- [AIM OF THE EXERCISE] Each line of the entries that mentions the string "flag" needs to be reported.

(Records from a collection)
=== Begin Enclosure ===

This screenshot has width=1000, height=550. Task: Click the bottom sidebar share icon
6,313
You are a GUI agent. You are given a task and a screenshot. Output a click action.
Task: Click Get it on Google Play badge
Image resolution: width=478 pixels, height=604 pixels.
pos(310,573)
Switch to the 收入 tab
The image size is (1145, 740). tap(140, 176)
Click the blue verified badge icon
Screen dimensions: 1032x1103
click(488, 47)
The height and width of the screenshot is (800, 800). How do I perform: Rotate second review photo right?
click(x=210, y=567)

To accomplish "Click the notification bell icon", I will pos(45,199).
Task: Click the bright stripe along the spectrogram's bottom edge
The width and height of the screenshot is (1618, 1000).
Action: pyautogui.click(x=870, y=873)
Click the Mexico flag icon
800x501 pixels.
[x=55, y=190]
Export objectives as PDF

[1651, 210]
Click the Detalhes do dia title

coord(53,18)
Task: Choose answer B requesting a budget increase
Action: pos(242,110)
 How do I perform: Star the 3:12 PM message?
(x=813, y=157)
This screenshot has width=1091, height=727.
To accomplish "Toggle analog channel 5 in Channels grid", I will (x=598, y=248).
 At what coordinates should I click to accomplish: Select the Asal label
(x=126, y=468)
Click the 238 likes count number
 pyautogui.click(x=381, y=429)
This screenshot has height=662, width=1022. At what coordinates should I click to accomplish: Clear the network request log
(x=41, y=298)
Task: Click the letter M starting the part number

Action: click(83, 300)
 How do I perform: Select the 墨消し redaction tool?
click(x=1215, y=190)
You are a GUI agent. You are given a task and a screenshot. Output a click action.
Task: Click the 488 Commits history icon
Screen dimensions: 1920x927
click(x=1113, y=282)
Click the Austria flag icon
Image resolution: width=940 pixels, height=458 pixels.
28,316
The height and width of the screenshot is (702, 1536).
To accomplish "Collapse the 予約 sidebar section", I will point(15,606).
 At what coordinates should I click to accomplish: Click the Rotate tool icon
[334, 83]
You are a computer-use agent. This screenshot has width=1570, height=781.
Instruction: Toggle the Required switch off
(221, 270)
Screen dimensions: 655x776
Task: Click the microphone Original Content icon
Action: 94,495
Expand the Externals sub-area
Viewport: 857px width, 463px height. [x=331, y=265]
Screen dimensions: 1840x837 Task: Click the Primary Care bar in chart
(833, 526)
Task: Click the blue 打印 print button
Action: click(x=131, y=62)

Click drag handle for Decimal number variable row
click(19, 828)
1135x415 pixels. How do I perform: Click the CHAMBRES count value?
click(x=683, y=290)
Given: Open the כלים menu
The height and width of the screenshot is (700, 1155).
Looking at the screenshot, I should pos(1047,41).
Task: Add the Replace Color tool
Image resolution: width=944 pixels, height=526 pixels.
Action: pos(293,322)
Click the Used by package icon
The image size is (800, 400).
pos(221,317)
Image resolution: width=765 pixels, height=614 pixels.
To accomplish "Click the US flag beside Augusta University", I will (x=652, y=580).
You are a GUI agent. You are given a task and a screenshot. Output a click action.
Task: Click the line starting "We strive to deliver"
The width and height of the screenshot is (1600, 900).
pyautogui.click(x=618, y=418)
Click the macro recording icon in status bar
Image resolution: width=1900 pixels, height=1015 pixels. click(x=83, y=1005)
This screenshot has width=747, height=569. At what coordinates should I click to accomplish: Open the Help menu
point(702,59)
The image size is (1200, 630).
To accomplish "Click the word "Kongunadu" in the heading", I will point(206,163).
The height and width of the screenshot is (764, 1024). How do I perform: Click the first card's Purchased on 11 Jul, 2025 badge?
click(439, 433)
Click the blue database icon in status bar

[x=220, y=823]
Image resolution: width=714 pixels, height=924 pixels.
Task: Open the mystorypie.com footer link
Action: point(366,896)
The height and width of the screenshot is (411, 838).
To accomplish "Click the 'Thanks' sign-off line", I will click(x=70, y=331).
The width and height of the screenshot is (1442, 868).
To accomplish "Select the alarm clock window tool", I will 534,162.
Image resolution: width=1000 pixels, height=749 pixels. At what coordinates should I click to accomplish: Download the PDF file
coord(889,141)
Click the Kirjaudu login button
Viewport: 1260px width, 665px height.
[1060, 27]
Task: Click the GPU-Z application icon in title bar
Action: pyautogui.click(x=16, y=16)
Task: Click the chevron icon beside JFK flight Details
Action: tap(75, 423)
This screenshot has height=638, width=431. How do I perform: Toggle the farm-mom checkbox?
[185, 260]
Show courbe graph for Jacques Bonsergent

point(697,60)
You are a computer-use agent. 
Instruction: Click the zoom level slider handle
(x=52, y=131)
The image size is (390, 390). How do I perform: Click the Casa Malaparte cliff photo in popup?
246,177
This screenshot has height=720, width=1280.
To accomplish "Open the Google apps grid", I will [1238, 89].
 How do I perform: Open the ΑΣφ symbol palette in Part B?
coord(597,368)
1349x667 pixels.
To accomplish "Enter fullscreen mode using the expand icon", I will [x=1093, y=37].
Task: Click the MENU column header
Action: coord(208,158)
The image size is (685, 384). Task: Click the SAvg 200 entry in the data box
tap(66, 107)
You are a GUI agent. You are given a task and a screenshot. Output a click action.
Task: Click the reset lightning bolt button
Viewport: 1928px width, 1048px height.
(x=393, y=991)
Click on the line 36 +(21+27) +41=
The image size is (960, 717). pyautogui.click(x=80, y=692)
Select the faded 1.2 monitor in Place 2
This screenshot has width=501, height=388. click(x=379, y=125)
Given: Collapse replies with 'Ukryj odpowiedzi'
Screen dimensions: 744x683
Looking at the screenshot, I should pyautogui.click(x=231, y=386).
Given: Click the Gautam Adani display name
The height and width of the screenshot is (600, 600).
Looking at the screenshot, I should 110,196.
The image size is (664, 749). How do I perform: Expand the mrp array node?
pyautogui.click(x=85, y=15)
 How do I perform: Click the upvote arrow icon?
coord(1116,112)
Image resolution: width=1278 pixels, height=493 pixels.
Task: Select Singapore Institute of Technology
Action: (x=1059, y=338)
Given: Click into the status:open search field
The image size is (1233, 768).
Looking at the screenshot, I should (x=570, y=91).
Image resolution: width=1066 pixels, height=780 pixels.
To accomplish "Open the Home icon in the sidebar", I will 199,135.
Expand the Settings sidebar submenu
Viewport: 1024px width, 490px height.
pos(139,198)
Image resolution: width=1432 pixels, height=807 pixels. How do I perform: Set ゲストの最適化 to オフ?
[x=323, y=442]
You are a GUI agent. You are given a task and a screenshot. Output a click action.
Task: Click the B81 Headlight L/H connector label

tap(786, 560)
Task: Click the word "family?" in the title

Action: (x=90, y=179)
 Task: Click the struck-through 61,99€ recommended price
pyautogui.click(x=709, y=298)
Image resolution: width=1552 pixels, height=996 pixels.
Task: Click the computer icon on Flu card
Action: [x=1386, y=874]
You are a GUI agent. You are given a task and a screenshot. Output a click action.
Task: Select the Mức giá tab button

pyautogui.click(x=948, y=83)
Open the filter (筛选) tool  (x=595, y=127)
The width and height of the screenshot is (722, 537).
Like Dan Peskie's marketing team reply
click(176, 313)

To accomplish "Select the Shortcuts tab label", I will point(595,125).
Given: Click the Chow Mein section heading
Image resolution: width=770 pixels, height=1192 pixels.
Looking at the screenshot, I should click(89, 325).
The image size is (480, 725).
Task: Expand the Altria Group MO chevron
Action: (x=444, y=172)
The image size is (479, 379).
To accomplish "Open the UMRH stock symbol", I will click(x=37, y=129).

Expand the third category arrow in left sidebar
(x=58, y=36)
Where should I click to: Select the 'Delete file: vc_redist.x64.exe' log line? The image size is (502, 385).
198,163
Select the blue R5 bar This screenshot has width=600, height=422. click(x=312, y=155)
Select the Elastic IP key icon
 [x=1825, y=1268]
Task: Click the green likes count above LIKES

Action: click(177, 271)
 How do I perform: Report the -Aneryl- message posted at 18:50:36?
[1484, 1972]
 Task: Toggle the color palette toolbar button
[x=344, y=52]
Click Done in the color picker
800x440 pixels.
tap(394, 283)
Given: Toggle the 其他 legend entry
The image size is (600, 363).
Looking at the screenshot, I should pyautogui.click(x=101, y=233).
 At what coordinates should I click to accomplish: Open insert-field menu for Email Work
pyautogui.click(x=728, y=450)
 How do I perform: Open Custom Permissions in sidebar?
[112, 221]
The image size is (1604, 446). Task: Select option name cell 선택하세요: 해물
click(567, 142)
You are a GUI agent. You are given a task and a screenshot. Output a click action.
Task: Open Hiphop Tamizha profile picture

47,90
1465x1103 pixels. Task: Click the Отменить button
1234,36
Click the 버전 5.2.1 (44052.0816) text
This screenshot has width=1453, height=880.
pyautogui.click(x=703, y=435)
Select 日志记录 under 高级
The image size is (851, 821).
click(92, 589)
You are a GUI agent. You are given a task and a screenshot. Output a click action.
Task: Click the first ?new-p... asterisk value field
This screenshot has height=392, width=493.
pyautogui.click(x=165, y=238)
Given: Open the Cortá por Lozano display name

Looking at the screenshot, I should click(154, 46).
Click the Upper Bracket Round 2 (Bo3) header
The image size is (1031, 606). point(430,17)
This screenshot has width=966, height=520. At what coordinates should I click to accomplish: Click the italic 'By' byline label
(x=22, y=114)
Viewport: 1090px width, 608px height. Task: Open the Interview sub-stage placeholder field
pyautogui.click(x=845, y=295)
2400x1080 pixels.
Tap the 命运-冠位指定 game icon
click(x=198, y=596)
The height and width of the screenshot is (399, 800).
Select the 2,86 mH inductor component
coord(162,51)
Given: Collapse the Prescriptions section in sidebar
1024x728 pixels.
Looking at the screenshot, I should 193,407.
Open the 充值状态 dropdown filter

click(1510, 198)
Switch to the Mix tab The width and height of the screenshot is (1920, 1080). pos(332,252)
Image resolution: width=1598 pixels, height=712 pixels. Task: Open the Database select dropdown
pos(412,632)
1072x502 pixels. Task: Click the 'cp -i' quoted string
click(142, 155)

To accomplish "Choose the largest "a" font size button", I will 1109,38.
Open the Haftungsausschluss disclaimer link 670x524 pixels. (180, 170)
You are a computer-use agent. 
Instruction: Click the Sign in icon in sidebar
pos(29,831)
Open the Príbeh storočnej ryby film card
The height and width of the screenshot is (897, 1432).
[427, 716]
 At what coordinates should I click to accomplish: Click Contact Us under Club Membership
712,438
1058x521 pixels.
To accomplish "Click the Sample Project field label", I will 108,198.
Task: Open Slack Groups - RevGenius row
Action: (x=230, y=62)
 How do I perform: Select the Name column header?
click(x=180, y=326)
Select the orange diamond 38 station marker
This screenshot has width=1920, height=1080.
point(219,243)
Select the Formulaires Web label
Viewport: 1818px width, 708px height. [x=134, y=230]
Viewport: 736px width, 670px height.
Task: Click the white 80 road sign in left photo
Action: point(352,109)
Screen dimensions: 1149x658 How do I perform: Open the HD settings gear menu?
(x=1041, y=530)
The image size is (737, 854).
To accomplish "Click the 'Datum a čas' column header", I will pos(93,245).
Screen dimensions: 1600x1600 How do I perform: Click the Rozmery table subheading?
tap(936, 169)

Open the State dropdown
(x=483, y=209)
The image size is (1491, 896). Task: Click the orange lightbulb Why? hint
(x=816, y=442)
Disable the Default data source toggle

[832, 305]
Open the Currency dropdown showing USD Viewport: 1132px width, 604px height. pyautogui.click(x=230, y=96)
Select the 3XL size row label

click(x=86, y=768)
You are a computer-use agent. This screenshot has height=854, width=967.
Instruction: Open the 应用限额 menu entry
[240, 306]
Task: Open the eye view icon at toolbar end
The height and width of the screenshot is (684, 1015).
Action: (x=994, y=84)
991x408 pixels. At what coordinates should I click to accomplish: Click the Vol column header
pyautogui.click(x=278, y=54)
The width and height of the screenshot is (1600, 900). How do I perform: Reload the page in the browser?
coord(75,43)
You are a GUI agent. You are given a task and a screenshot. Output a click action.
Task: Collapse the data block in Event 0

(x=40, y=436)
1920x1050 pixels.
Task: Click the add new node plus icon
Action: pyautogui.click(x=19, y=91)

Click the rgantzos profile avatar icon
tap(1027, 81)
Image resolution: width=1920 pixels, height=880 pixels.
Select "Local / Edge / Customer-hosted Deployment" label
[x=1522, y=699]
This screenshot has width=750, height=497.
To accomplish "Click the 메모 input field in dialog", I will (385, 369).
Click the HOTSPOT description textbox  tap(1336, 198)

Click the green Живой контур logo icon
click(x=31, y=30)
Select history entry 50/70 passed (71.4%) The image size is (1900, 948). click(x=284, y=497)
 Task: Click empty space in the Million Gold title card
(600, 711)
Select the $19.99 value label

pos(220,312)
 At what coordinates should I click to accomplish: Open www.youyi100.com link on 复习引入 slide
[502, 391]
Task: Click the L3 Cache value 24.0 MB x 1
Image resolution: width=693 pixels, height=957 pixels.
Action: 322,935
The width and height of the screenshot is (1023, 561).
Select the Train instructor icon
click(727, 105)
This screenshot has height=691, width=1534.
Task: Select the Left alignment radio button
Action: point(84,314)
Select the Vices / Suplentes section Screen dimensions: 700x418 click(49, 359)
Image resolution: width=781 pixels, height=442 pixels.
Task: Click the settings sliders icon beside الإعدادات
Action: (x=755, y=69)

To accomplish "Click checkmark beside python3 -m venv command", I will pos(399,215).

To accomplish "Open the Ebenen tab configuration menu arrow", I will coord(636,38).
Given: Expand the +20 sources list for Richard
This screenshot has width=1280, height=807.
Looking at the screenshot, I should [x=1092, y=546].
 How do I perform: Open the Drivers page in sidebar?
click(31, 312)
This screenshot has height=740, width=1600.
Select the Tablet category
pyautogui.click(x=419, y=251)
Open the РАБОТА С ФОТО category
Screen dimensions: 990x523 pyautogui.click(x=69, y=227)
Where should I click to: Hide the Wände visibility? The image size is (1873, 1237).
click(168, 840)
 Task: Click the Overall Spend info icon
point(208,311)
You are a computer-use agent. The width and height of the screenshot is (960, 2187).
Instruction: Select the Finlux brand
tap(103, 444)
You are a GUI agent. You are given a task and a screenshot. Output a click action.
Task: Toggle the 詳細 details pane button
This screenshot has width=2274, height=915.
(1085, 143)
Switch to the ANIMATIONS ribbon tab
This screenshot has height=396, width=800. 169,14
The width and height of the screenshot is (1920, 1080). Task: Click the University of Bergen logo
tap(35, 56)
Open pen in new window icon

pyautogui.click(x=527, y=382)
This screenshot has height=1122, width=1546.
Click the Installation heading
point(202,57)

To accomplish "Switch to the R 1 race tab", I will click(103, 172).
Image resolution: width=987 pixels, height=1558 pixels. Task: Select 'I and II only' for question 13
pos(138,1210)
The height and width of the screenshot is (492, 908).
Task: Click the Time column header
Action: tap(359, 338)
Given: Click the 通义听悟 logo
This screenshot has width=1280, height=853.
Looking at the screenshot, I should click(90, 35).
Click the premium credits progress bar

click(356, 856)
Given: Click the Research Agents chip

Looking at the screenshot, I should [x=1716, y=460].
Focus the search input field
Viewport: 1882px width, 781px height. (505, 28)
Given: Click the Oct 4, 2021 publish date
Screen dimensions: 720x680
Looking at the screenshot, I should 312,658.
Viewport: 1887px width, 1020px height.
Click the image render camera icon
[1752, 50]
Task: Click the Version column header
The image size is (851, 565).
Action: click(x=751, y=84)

=== End Enclosure ===

- [ANSWER BELOW]
Click the Mexico flag icon
Click the Austria flag icon
To accomplish "Click the US flag beside Augusta University", I will (x=652, y=580).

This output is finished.